■ WHAT IS BEING ASKED ■
Set out exactly, and with nothing added, the line containing "Instruction: Expand the MySQL source" and every line after it through the final line of the data.

■ RECORDS PROVIDED ■
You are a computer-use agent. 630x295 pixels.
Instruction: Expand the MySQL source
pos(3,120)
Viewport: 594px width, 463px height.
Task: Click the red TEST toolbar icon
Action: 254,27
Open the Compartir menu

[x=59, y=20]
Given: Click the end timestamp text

■ RESPONSE TO THIS TASK ■
Instruction: Expand the MySQL source
pos(3,120)
Viewport: 594px width, 463px height.
Task: Click the red TEST toolbar icon
Action: 254,27
Open the Compartir menu

[x=59, y=20]
Given: Click the end timestamp text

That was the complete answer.